The researchers performed a case control study that assessed how TEA affected postoperative hemoglobin (Hb), total drain output and the number of blood units transfused. The study included 52 patients undergoing single-stage, bilateral TKA and 56 matched controls who did not receive TEA. The researchers administered two 10 mg/kg doses of TEA to patients in the study group via slow intravenous infusion. They gave the first dose just before releasing the tourniquet on the first knee. They administered the second dose 3 hours later.

The patients who received TEA had a statistically significant reduction in the total drain output and allogenic blood transfusion requirement. The postoperative Hb and Hb at discharge were lower in the control group; this result was statistically significant, the authors wrote.

Perspective

Blood management for total joint arthroplasty is a continuing problem that the orthopedic community has not satisfactorily addressed. Most hospitals and surgeons do not have a satisfactory blood management program. Our Marshall Steele registry of more than 65 hospitals demonstrates a huge range between 6% and 62% in the use of allogenic blood transfusions after joint replacements. Allogenic blood continues to have many risks to patients. MedPar data shows additional hospital costs of $2,000 to $3,000 in patients who have a transfusion.
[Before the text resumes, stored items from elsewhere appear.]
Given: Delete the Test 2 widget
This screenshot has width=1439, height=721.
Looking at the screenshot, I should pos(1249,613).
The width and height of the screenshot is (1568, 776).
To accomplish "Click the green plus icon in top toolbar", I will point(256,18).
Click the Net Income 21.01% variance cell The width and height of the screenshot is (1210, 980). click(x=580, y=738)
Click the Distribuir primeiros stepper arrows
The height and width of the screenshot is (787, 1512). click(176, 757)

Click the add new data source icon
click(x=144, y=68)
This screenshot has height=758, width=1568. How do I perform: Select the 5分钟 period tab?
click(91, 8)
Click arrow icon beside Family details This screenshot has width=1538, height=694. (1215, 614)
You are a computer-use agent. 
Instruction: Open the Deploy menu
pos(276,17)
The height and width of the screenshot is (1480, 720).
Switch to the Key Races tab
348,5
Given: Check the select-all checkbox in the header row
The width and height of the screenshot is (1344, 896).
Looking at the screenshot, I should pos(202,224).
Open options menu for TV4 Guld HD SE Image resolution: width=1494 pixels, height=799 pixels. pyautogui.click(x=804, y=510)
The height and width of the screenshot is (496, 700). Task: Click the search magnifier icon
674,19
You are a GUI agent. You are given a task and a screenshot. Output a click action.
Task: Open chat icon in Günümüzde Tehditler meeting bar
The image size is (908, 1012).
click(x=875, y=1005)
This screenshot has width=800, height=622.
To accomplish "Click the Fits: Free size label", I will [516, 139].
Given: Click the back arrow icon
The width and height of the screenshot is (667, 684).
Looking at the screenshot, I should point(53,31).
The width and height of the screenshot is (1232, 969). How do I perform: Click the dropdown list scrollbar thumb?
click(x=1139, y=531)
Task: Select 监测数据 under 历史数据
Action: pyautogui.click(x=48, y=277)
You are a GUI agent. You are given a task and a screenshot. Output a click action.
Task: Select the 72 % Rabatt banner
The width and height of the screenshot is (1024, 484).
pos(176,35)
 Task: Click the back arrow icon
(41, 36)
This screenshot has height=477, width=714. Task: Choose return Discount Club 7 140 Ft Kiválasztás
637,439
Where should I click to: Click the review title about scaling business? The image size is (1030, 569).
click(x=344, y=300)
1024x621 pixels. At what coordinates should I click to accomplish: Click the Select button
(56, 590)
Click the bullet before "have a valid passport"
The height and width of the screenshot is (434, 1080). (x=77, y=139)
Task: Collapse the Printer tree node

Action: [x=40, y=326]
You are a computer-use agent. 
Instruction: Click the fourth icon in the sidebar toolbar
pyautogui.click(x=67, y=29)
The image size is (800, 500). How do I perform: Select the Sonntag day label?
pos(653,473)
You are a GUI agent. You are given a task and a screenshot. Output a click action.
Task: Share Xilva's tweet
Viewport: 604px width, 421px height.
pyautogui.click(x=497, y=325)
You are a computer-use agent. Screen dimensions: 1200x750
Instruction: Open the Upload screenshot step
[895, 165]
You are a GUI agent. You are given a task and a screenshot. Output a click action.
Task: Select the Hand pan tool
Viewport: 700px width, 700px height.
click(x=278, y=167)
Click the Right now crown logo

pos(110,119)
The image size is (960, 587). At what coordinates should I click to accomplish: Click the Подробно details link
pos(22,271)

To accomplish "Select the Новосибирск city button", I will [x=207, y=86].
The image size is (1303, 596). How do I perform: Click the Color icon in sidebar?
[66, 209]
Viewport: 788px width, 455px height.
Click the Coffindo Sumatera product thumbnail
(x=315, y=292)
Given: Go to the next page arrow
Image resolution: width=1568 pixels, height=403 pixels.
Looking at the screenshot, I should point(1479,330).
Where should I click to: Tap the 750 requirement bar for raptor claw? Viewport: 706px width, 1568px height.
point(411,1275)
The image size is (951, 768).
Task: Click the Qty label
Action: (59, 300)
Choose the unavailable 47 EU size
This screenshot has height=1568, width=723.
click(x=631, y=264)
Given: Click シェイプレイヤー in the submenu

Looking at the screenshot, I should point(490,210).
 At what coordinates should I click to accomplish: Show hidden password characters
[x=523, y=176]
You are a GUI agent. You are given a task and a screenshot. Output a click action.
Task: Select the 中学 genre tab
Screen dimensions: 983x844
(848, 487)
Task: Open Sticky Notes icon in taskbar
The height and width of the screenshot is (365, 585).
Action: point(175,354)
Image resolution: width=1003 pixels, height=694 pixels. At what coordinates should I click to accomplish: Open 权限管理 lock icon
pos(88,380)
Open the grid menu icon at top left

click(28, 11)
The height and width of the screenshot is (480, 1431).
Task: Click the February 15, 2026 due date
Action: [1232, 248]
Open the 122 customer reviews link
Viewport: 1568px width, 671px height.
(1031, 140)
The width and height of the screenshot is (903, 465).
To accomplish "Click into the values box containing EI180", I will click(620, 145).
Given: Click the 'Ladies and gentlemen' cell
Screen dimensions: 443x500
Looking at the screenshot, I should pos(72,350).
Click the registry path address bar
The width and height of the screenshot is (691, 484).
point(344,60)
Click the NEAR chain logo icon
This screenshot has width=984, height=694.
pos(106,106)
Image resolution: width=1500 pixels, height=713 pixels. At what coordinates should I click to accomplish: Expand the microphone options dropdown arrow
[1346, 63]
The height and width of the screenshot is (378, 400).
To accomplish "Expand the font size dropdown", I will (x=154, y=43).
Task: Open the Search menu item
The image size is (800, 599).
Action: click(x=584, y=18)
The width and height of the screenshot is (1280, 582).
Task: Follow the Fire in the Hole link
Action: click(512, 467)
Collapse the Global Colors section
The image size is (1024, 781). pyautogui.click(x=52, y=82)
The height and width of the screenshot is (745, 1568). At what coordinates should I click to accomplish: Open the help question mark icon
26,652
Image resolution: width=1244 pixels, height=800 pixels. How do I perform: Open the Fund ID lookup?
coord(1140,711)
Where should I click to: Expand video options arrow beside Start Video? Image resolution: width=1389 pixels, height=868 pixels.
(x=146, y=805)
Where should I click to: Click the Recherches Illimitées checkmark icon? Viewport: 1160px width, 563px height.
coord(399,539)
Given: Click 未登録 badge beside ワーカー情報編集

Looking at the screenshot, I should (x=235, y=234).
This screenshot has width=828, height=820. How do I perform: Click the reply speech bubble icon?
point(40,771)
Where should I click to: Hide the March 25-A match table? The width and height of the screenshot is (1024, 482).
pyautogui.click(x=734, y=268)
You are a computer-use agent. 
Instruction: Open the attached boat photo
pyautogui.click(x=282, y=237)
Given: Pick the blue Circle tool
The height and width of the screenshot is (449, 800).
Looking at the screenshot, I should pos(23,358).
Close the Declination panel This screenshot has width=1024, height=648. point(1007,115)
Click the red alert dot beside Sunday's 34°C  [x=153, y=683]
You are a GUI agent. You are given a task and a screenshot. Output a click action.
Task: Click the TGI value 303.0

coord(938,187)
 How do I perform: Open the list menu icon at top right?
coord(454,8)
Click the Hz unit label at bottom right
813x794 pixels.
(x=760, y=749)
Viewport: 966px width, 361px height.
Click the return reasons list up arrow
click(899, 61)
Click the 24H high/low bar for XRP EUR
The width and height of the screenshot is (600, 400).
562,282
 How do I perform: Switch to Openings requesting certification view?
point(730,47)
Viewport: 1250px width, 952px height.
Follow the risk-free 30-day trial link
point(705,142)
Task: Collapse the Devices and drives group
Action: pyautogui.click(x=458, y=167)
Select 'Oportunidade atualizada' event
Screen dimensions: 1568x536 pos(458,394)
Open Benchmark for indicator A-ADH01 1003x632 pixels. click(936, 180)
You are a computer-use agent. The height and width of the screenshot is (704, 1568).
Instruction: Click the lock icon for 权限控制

These authors have shown the benefit of tranexamic acid in reducing blood loss and allogenic transfusions after bilateral total knee replacement. Other authors have shown similar results in unilateral total hip and knee arthroplasty. Concerns have been thrombosis and allergic reactions. It is an extremely cost-effective method that is not commonly used today by orthopedic surgeons.

Orthopedic surgeons and their hospitals need to develop comprehensive blood management programs to reduce both blood loss and transfusions. One of the key strategies that should be evaluated is the appropriate use of tranexamic acid both for its safety and its cost-effectiveness. More surgeons are using it and, I believe that in the future, we will see a much broader use of tranexamic acid in orthopedic surgery.